For everything else, the answer is CHM.
Primitives by language
- ConcurrentHashMap.put / get / remove (atomic per call)
- computeIfAbsent / computeIfPresent / compute / merge (atomic compound)
- putIfAbsent / replace / remove(key, value) (atomic checks)
- newKeySet (concurrent set view backed by CHM)
- forEach / reduce / search (parallel bulk operations)
Implementation
computeIfAbsent is the single most important CHM method. It runs the function only if the key is missing, atomically. Use it instead of containsKey + put.
1 ConcurrentHashMap<String, AtomicLong> counts = new ConcurrentHashMap<>();
2
3 // BAD: check-then-act, two threads can both insert
4 if (!counts.containsKey(key)) {
5 counts.put(key, new AtomicLong());
6 }
7 counts.get(key).incrementAndGet();
8
9 // GOOD: atomic compound
10 counts.computeIfAbsent(key, k -> new AtomicLong()).incrementAndGet();
11
12 // Even cleaner with merge for plain counters:
13 ConcurrentHashMap<String, Long> simple = new ConcurrentHashMap<>();
14 simple.merge(key, 1L, Long::sum);Concurrent calls for the same missing key only run the loader once. The function holds the bin's lock for the duration, so the loader must be fast. For slow loaders, use a separate single-flight library.

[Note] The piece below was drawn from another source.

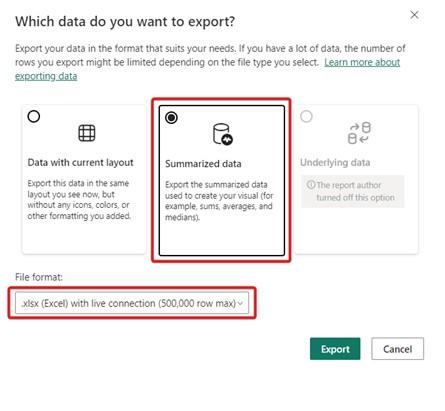Click the 'report author turned off' notice
Screen dimensions: 445x411
pos(353,191)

1 ConcurrentHashMap<String, User> userCache = new ConcurrentHashMap<>();
2
3 User getUser(String id) {
4 return userCache.computeIfAbsent(id, k -> userRepo.fetch(k));
5 }
6
7 // WARNING: keep the function fast. While it runs, other puts to the
8 // same bin block. For multi-second loaders, do this instead:
9
10 ConcurrentHashMap<String, CompletableFuture<User>> inflight = new ConcurrentHashMap<>();
11 CompletableFuture<User> getUserFast(String id) {
12 return inflight.computeIfAbsent(id, k ->
13 CompletableFuture.supplyAsync(() -> userRepo.fetch(k))
14 );
15 }ConcurrentHashMap.newKeySet() is the standard concurrent hash set. The visited set in a parallel BFS or web crawler. add(x) returns true if x was new, atomic by construction.
1 Set<String> visited = ConcurrentHashMap.newKeySet();
2
3 void crawl(String url) {
4 if (visited.add(url)) { // returns true only first time
5 for (String link : fetch(url)) {
6 pool.submit(() -> crawl(link));
7 }
8 }
9 }forEach, search, reduce come in parallel variants that take a parallelism threshold. Below the threshold, they run sequentially. Useful for maps with millions of entries that need a parallel scan without setting up streams.

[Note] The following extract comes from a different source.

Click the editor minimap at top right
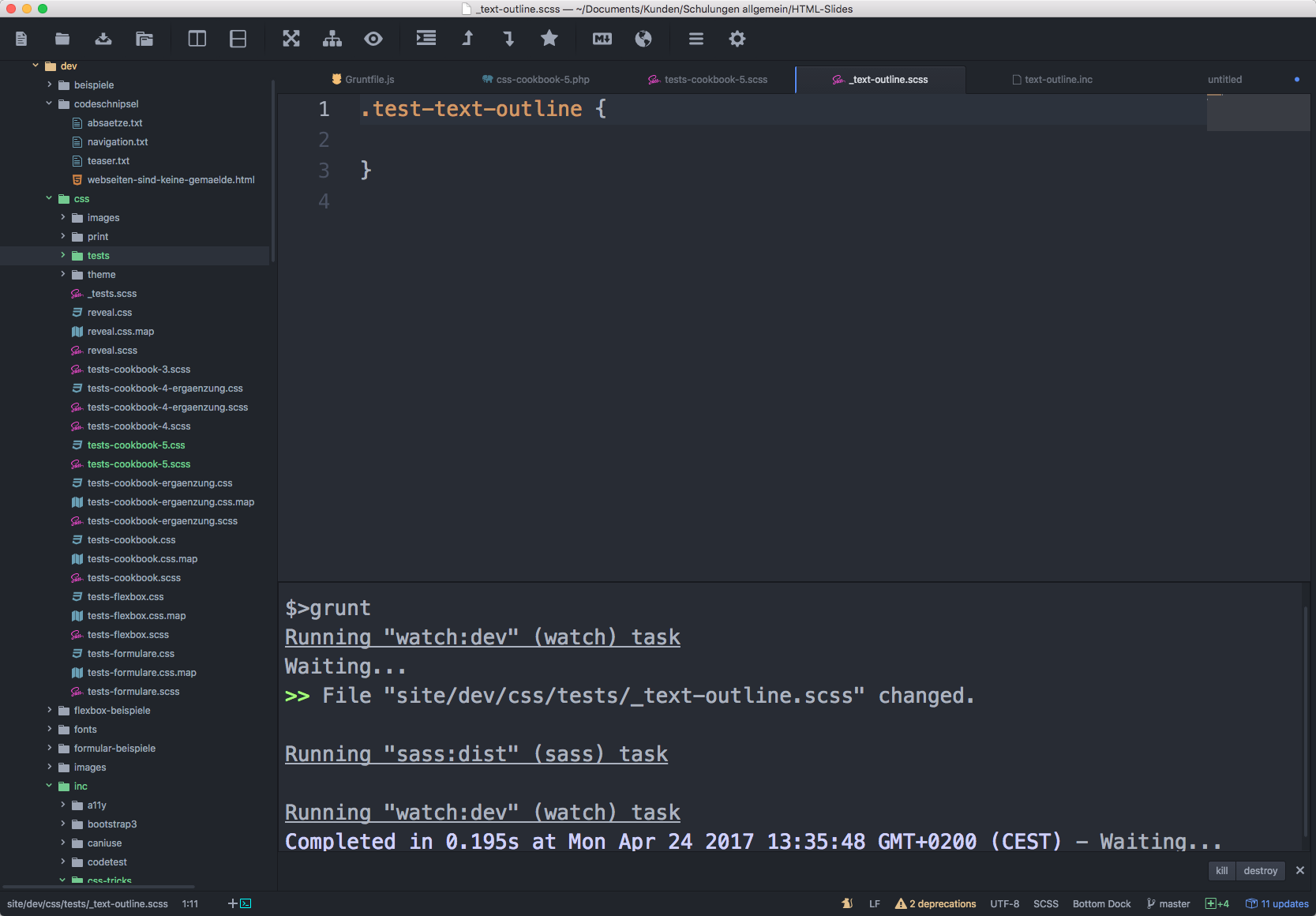Viewport: 1316px width, 916px height. 1258,113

1 ConcurrentHashMap<String, Long> traffic = new ConcurrentHashMap<>();
2
3 // Run in parallel when the map has at least 10K entries
4 Long total = traffic.reduce(10_000L, (k, v) -> v, 0L, Long::sum);
5
6 // Parallel forEach with side effects (use with care)
7 traffic.forEach(10_000L, (k, v) -> {
8 if (v > THRESHOLD) alert(k, v);
9 });Key points
- •Reads are completely lock-free. Writes lock per-bin (the linked list at one hash bucket).

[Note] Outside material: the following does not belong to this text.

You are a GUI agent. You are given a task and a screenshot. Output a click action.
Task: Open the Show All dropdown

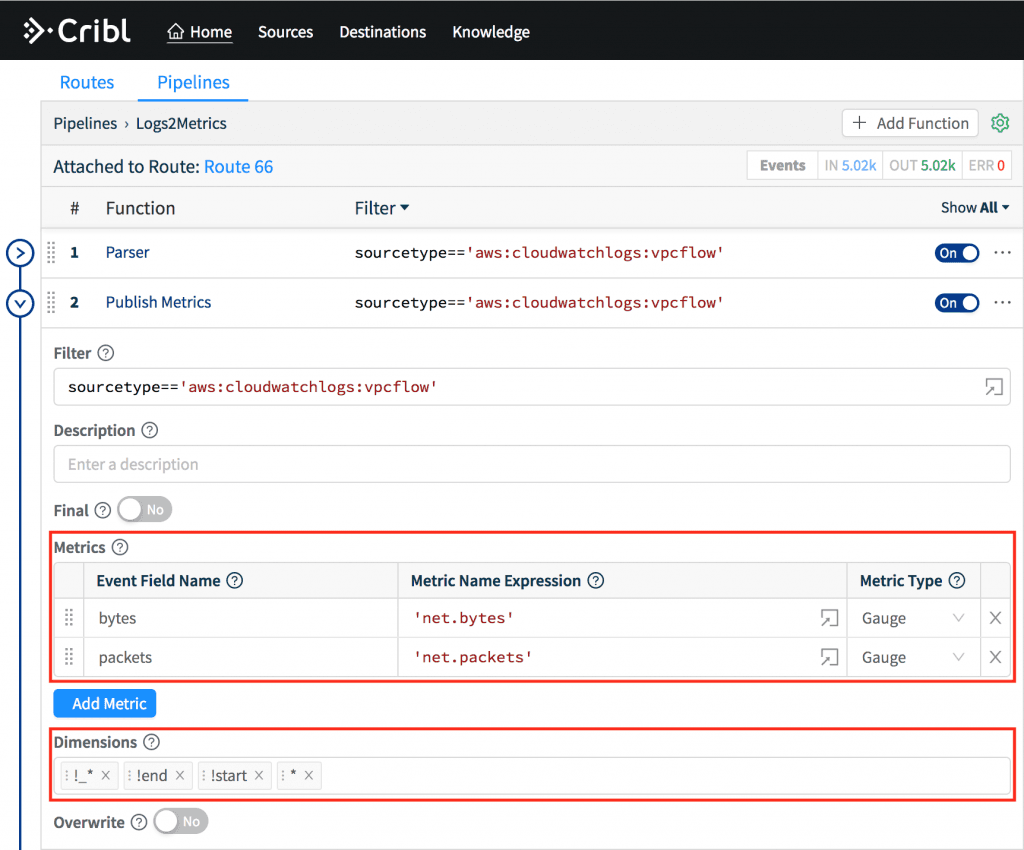click(x=975, y=207)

- •Java 8+ replaced segment locks with per-bin synchronisation + CAS. Resize is incremental and lock-free.
- •containsKey + put is racy. Use putIfAbsent or computeIfAbsent.
- •size() is approximate under concurrent mutation. mappingCount() returns long for huge maps.
- •Iterators are weakly consistent: they reflect the state at some point during iteration, not a snapshot.
Follow-up questions
▸How is CHM different from Collections.synchronizedMap?
▸Why is size() approximate?
▸Can CHM be used as a concurrent set?
▸What is wrong with iterating a CHM?
Gotchas
- !computeIfAbsent function should be fast and side-effect-free. While it runs, the bin is locked.
- !Recursive update inside computeIfAbsent (calling map.put on the same map) can deadlock or throw.
- !size() is O(N) and approximate. Cache it when called often.
- !Default initial capacity is 16, default concurrency level was historically 16. In Java 8+ concurrencyLevel is just a hint.
- !Null keys and null values are forbidden. Throws NullPointerException.